*Task item*
The answer must be a single number, namely how many lines in the entries below contain the string "ayudamos".

*Input data*
^^^^
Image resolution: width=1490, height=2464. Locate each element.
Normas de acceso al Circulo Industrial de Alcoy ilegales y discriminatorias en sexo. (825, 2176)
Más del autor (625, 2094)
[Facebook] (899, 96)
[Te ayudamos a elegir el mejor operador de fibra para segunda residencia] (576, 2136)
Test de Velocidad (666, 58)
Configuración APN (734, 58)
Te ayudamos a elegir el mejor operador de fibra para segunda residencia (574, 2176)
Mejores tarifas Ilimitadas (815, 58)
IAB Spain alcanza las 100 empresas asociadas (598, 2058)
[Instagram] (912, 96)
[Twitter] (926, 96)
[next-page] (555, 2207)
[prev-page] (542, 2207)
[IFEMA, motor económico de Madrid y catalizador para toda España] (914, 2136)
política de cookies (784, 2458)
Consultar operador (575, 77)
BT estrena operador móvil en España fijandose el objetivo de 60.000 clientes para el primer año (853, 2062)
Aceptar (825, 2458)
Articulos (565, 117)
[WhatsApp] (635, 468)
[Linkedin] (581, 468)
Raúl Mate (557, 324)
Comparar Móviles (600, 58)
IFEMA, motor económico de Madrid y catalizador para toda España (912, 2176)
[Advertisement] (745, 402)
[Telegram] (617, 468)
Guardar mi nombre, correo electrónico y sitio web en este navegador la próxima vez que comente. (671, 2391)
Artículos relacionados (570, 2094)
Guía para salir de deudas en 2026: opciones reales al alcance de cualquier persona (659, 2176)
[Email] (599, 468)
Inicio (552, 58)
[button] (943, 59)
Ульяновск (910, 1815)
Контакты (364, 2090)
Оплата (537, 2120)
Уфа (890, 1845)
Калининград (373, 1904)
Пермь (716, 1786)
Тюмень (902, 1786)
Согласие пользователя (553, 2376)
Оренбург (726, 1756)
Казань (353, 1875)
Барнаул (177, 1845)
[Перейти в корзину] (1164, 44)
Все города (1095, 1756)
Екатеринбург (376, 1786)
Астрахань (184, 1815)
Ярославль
^^^^
*Exercise solution*
2